If you’re curious what all the Covenant options are and what they give you, here’s the full list:

  • Ammo Gremlin: Stowed weapons refill ammo from stock automatically.
  • Brain Rot: Chance to turn enemies to your side.
  • Cryofreeze: Chance to slow enemies.
  • Cull the Weak: Deal more damage to slowed or stunned enemies.
  • Dead Accurate: Consecutive hits on the same enemy do more damage.
  • Death Blow: Critical kills return bullets to the clip.
  • Mother Lode: Chance to keep Equipment after using it.
  • Resurrectionist: Revive allies faster.
  • Splatterfest: Enemies killed by explosions may explode.
  • Unholy Ground: Deal more damage while stationary.

Depending on what guns you’re using, what Covenants your team has, what other Covenants you have, and how you like to play, the best Covenants to pick will always be different. Some standouts are the ones that deal with ammo and damage, but pick what’s best for your squad.

Pack-a-Punch and perks

Upgrading a gun at the pack-a-punch.

The Pack-a-Punch is back and just as crucial as ever. We did an entire guide on how it works in Call of Duty: Vanguard you should just out, but in short, this is where you upgrade your weapons. Each weapon can get upgraded three times, and each upgrade massively improves how much damage it deals. Save up your Essence for these upgrades first and foremost.

Perks are also back, but perhaps they’re even more changed than any other mechanic in zombies. Now, you can get any perk you want without having to invest any points at all. Just unlock the area with the perk fountain, take a swig, and you’ve got the perk. Where things get more interesting is that each perk, just like guns, can be upgraded up to three times by using Essence. That’s right, the same currency needed to upgrade weapons at the Pack-a-Punch. Here’s a quick rundown of all the perks available in Der Anfang:

  • Fiendish Fortitude: Increases health.
  • Diabolical Damage: Increases critical damage.
  • Venomous Vigor: Boosts health regeneration speed.
  • Demonic Frenzy: Boosts reload speed.
  • Aethereal Haste: Boosts movement speed.

Because there’s no downside, you should pick up the first level of all these perks as soon as you can. But be warned that with these perks being upgradable, the way getting downed affects them has also changed. Now when you are downed, you won’t lose any perks, but instead, you’ll lose any upgrades to perks you’ve purchased. So, the longer you go and the more you invest in perks, the more you have to lose if you get unlucky and have to get revived.

Get out alive

Approaching the exfil rune in zombies.

Finally, while not new to this entry, zombies in Call of Duty: Vanguard isn’t necessarily a death sentence. Sure, you can play like the classic games and go until you eventually get overwhelmed and your team wipes, or you can cash out and escape with your lives and some bonus XP. You do need to make it to at least round five to get the option to Exfil, so you can’t just cheese a bunch of XP by starting a game and immediately escaping, and you will have to complete a small sequence to actually make it out.

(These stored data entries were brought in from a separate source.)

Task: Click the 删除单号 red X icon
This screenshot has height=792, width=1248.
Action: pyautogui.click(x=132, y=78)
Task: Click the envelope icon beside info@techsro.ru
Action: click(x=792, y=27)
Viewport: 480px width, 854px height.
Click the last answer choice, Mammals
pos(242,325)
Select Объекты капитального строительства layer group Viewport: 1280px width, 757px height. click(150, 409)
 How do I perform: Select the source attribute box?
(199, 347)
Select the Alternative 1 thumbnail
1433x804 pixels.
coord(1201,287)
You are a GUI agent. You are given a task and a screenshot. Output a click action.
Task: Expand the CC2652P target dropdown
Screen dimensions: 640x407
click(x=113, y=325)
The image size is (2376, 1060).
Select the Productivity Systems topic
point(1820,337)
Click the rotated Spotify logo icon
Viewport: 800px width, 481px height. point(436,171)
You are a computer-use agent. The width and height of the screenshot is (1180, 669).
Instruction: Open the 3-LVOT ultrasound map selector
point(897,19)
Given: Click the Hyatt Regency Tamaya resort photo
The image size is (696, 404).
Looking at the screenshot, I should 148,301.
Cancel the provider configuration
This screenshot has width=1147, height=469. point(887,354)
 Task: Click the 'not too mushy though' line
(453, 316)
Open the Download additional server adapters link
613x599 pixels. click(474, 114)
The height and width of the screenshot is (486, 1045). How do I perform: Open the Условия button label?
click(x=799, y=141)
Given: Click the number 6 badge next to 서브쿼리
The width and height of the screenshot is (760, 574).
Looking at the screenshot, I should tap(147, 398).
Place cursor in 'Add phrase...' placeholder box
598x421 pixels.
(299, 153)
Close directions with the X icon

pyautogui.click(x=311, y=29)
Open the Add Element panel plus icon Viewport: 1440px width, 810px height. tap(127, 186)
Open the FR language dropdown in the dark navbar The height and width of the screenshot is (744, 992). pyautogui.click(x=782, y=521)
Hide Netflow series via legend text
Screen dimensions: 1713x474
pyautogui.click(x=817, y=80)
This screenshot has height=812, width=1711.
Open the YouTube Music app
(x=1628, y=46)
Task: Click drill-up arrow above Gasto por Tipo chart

When you’re ready to get out of Stalingrad with as much progress as you think you can make, find the Exfil tablet thing marked on your map in the middle of Fountain Square. Interact with it, and a new objective will appear to kill the designated number of zombies that will start assaulting you. You don’t have any time limit at this point, so play carefully and take out these last undead ghouls to create the exit portal.

After you’ve killed the required number of zombies and the portal has opened, you now do have a time limit to escape. Your team has just 40 seconds to make it through the portal. If you fail to reach it in time, which is possible since zombies will still be attacking you, then the game will end as a failure, and you won’t get any bonus XP.